Suu Kyi's political party said on Tuesday it supported Western sanctions but wanted talks on whether to modify them, signalling a willingness to discuss a more flexible approach.
Suu Kyi, asked by Reuters at a party function on Saturday to elaborate, said sanctions had to be discussed.
"Whether or not to lift the sanctions is something to be decided after discussions," she said.
"At the present situation, I don't see any reason to lift the sanctions."
She did not elaborate on who should discuss the issue.
Suu Kyi's National League for Democracy (NLD), which won the previous election in 1990 but was never allowed to govern, was officially disbanded for refusing to take part in last November's polls.
The vote was, as expected, swept by the main pro-military party and the generals have given no indication they will really relinquish power to new civilian rulers.
Suu Kyi has been excluded from politics since 1989, when she was first detained, a year after the military crushed a student-led uprising. She has no stake in the new army-dominated system and authorities have ignored her calls for dialogue.

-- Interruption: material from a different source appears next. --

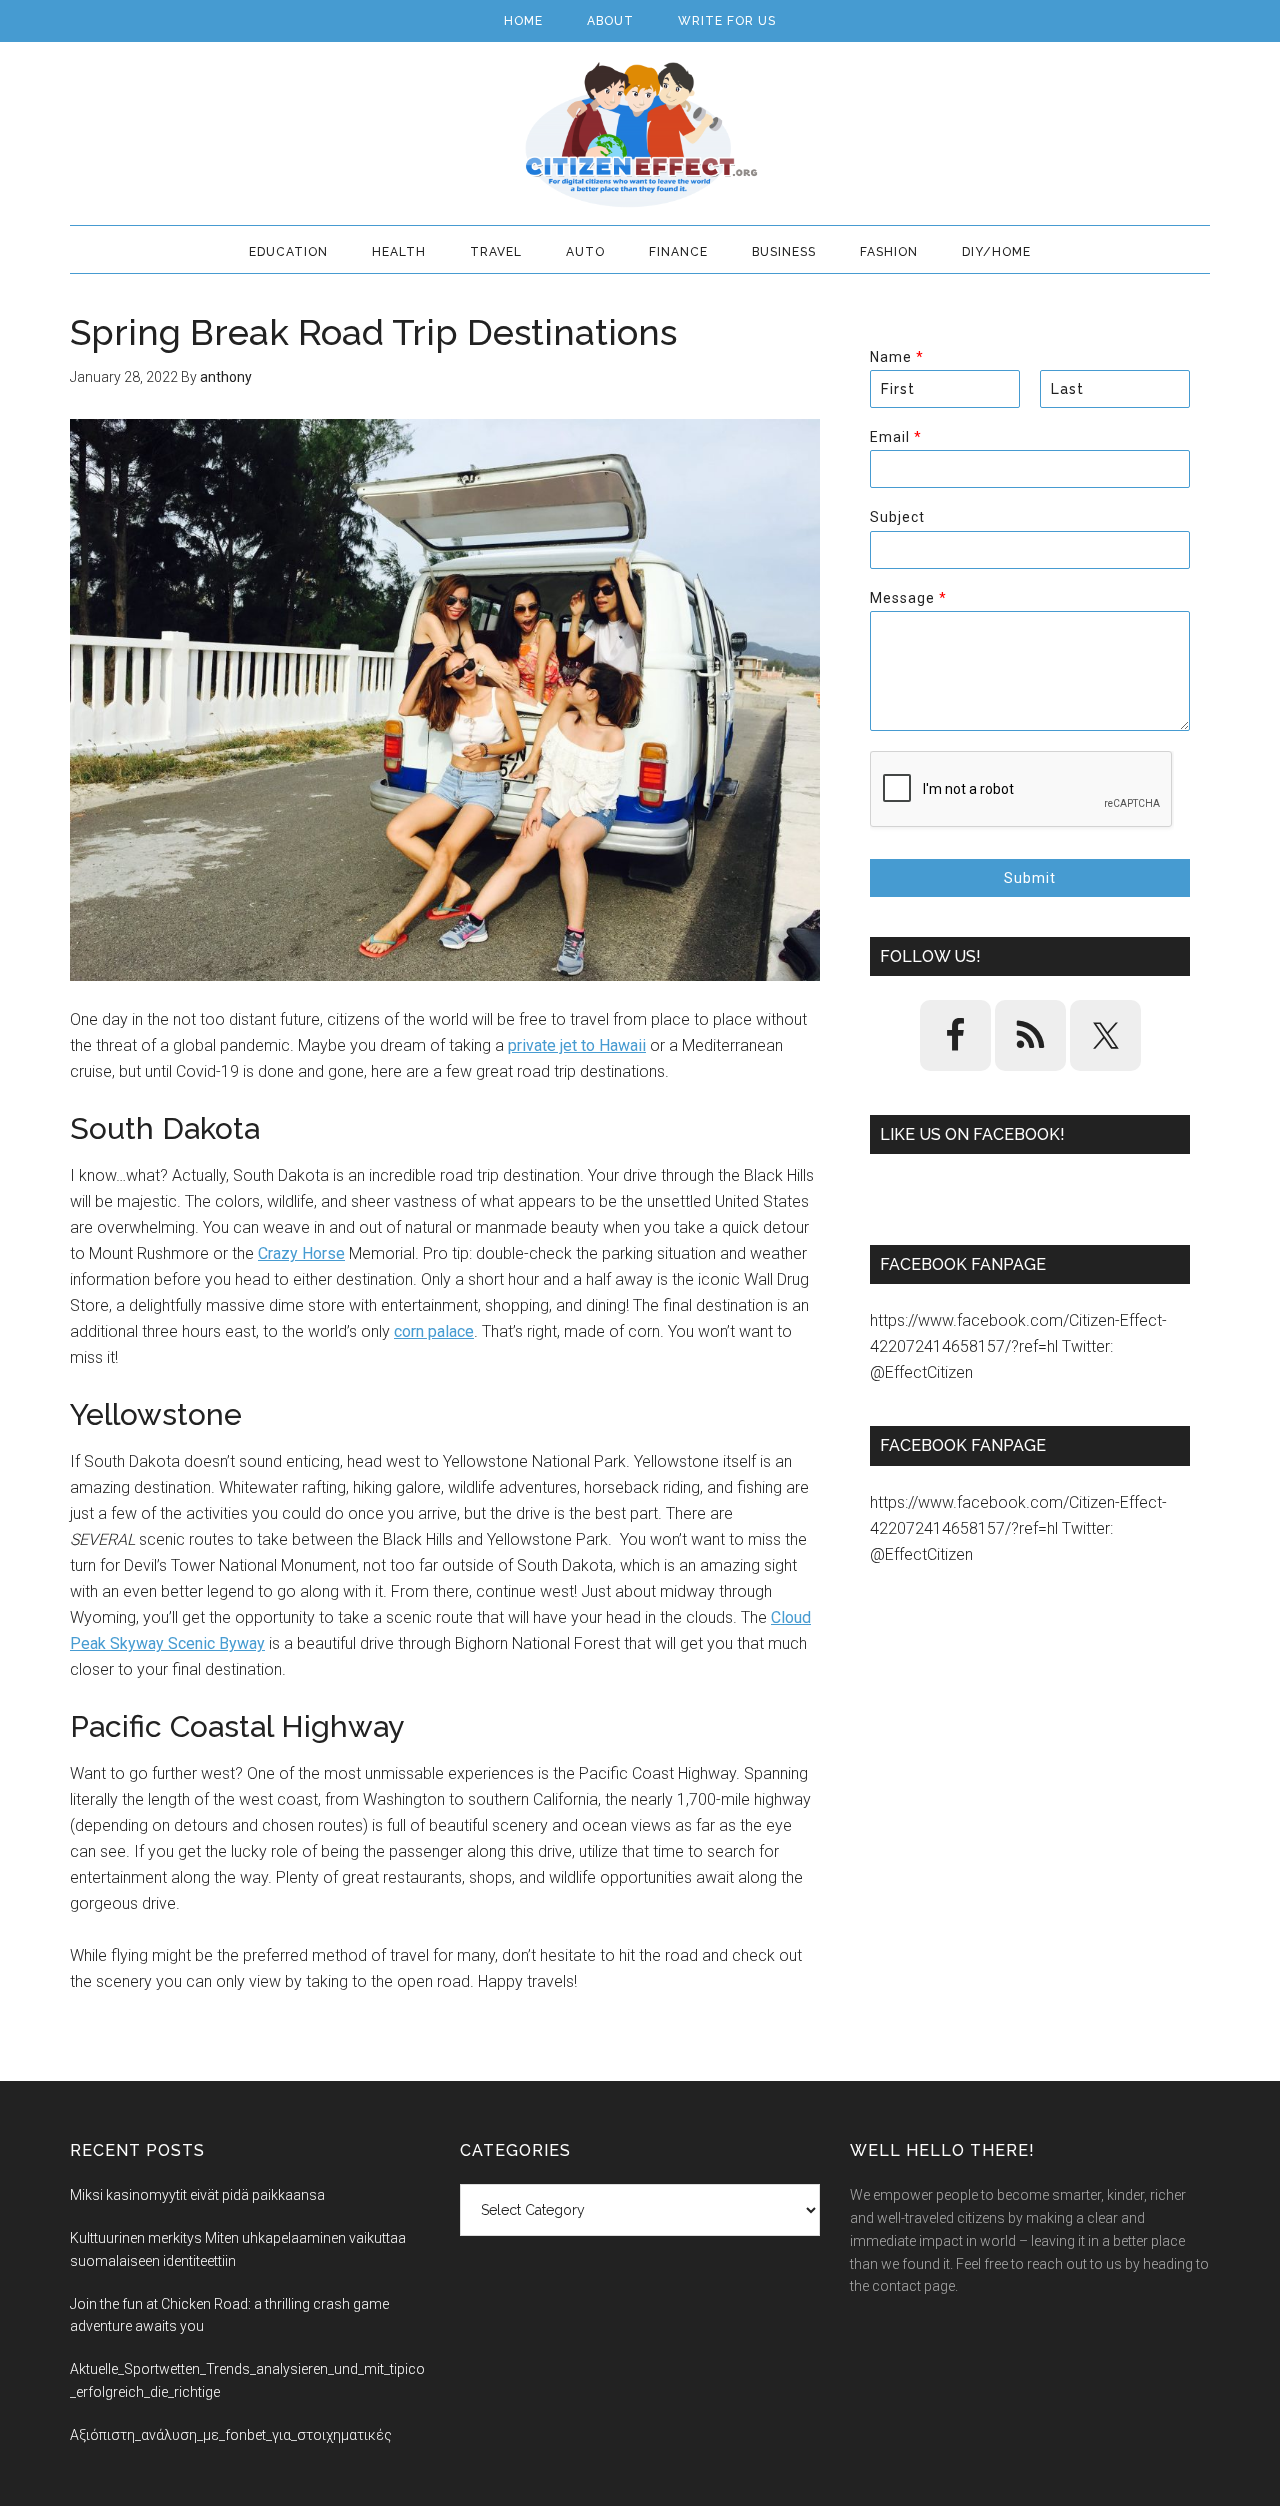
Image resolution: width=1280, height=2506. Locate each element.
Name (896, 357)
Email (895, 437)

But Suu Kyi has significant influence over Western countries' policies towards Myanmar and sanctions are the only real bargaining chip she has with the generals -- assuming they want the restrictions lifted.
China, Thailand, India and Singapore are already big investors in Myanmar, also known as Burma. Chinese companies poured in more than $8 billion last year, mostly in energy-related projects, according to official Myanmar data.